Príons explicados:como proteínas mal dobradas levam a doenças neurodegenerativas fatais
Quando os agricultores do século XX observaram pela primeira vez uma doença neurológica inexplicável em ovinos, deram-lhe o nome de tremor epizoótico. Décadas mais tarde, os cientistas descobriram que o culpado era uma proteína mal dobrada – agora conhecida como príon – capaz de induzir distúrbios cerebrais fatais em animais e humanos.
TL;DR
Os príons são conformações proteicas anormais que podem se replicar e causar doenças neurodegenerativas fatais, como a doença da vaca louca, a doença de Creutzfeldt-Jakob e a doença debilitante crônica.
O que são príons?
Os príons são partículas infecciosas proteicas que carecem de ácidos nucléicos. Eles surgem quando uma proteína celular normal (frequentemente chamada PrP
C
) se dobra em uma conformação causadora de doença (PrP
Sc
). A forma mal dobrada é rica em estrutura de folha beta, enquanto a proteína saudável é predominantemente alfa-helicoidal. Esta mudança estrutural permite que o príon molde o mau enrolamento de outras proteínas normais, levando a uma cascata de danos.
Como os príons se replicam
Ao contrário dos vírus ou bactérias, os príons se reproduzem sem DNA ou RNA. A proteína patogênica induz mudanças conformacionais em proteínas saudáveis, convertendo-as na forma mal dobrada. Este processo autocatalítico permite que os príons se multipliquem independentemente do material genético – um fenômeno que continua sendo objeto de intensa pesquisa.

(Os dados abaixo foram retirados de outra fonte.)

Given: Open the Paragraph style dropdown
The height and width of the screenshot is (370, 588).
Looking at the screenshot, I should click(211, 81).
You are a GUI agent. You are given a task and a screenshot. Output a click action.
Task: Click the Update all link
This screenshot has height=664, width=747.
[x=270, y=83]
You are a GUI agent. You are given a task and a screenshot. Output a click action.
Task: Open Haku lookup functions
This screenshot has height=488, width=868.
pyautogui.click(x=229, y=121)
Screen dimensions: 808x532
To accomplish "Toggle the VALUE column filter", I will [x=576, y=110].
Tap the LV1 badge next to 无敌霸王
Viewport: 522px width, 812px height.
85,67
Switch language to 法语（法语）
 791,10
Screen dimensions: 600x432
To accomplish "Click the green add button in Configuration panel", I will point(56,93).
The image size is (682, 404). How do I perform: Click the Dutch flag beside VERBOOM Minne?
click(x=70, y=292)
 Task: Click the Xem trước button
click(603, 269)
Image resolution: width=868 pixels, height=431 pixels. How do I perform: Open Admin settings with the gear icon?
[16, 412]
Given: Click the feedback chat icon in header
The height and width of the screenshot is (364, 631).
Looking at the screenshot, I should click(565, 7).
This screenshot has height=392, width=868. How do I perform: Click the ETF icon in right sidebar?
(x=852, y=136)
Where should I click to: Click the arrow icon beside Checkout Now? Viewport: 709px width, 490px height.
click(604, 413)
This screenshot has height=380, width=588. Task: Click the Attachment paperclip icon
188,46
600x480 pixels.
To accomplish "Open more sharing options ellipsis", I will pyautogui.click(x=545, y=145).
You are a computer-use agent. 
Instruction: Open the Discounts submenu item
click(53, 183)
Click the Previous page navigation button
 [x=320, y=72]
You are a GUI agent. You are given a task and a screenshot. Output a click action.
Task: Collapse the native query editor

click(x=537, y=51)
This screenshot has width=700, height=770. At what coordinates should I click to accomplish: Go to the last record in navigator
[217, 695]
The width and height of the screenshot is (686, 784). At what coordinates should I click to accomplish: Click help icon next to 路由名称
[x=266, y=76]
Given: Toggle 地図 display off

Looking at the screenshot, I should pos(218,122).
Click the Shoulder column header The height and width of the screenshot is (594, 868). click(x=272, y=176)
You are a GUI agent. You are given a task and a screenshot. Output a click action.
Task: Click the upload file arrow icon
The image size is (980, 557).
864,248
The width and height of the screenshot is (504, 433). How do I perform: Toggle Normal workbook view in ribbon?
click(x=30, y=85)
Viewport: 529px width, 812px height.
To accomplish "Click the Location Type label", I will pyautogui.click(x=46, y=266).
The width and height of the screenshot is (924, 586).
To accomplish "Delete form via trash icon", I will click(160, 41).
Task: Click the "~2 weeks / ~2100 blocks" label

Doenças por príons em humanos e animais
Em humanos, os distúrbios de príons incluem:
- Doença de Creutzfeldt-Jakob (DCJ)
- Síndrome de Gerstmann‑Straussler‑Scheinker
- Insônia familiar fatal
- Kuru
Nos animais, as doenças por príons compreendem:
- Encefalopatia espongiforme bovina (EEB) – comumente conhecida como doença da vaca louca
- Scrapie em ovelhas
- Doença debilitante crônica (CWD) em cervos e alces
- Várias encefalopatias em outras espécies
Todas essas condições são progressivas, neurodegenerativas e atualmente incuráveis. Os sintomas geralmente envolvem demência, disfunção motora e, eventualmente, morte.
Agências de pesquisa como o
CDC
e a
OMS
manter dados atualizados sobre surtos de priões e progressos na investigação.
Embora não existam tratamentos definitivos, os estudos em curso centram-se na detecção precoce, anticorpos terapêuticos e novos inibidores de moléculas pequenas que podem interromper a cascata de dobragem incorrecta.